Semi-supervised crowd counting (SSCC) aims to learn a crowd counting model with limited labeled images and a large number of unlabeled images. Previous works leverage unlabeled images by pseudo-labeling and spatial consistency regularization paradigms, which frequently adopt teacher-student frameworks. However, their performances are readily degraded due to the inconsistent and unreliable pseudo density map in complex crowd scenes. Here, we argue that the SSCC performance can be significantly improved by reducing the over-fitting of the incorrect pseudo labels, and a novel spatial-temporal consistency framework, named STC-Crowd, is proposed.
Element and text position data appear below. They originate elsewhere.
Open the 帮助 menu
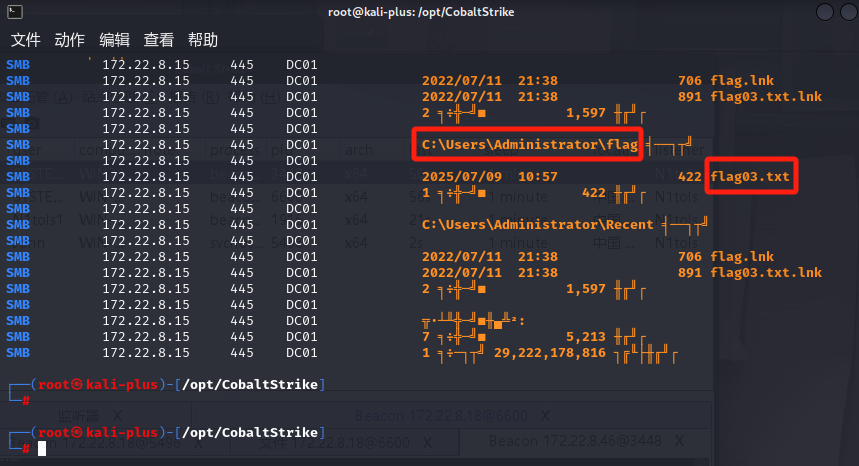The image size is (859, 466). click(202, 40)
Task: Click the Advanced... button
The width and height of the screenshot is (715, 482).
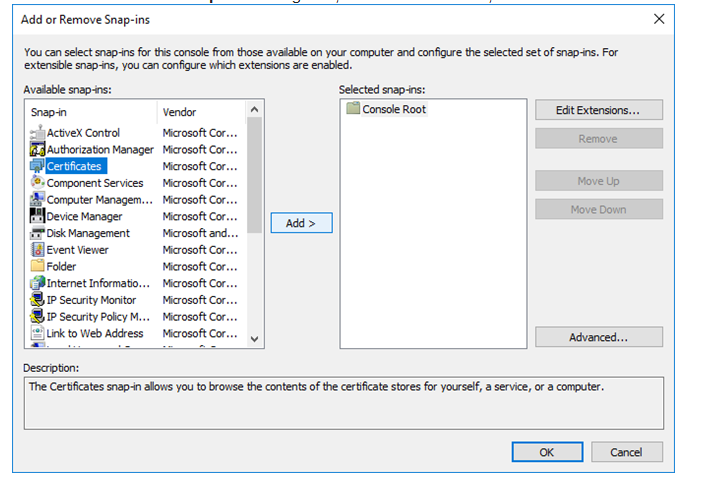Action: pyautogui.click(x=598, y=338)
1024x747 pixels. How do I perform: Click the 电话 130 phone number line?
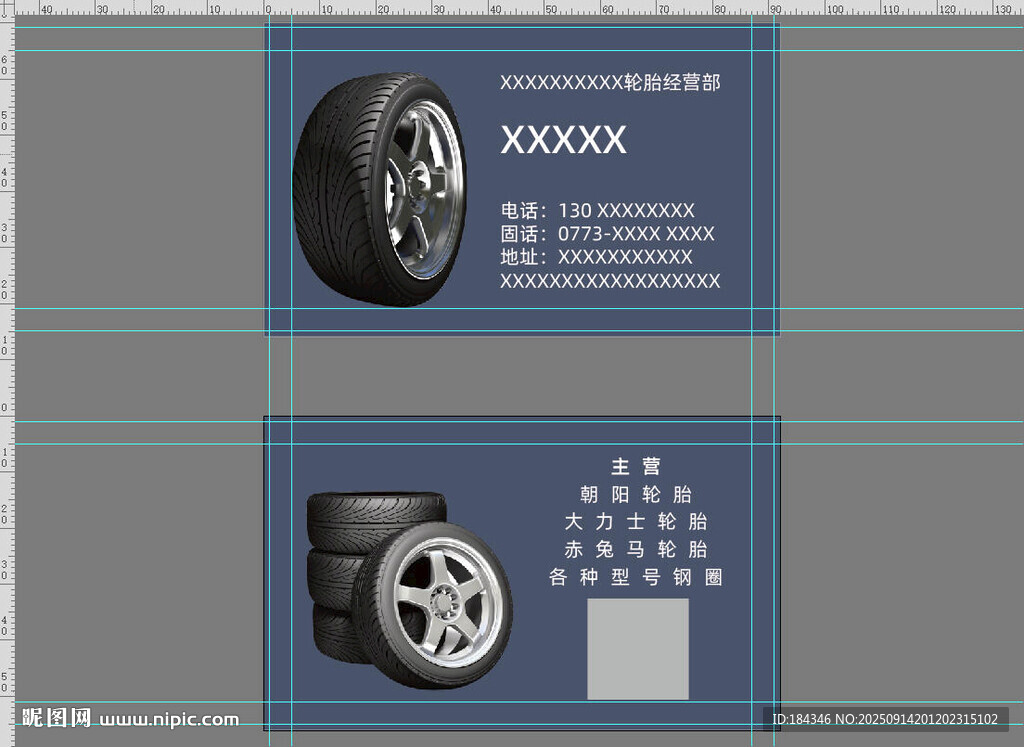click(597, 211)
Under different spatial perturbations, spatial consistency enables the counting model to output consistent predictions for the same crowd image. Temporal consistency generates similar feature embedding over adjacent training stages, alleviating the inconsistent issues of pseudo density maps generated for the same image over time. To store the temporal feature embedding of different density levels for temporal consistency, a dynamic temporal knowledge memory (DTKM) is deliberately designed, and considerably reduces the storage cost. Besides, a pseudo-label filter (PLF) mechanism is used to alleviate the negative impact of incorrect pseudo density maps, by reducing the supervision weights of unreliable pseudo labels with high uncertainty. Extensive experiments on four benchmark datasets show that our method obtains competent performance against leading SSCC methods, and especially works better on limited labeled images.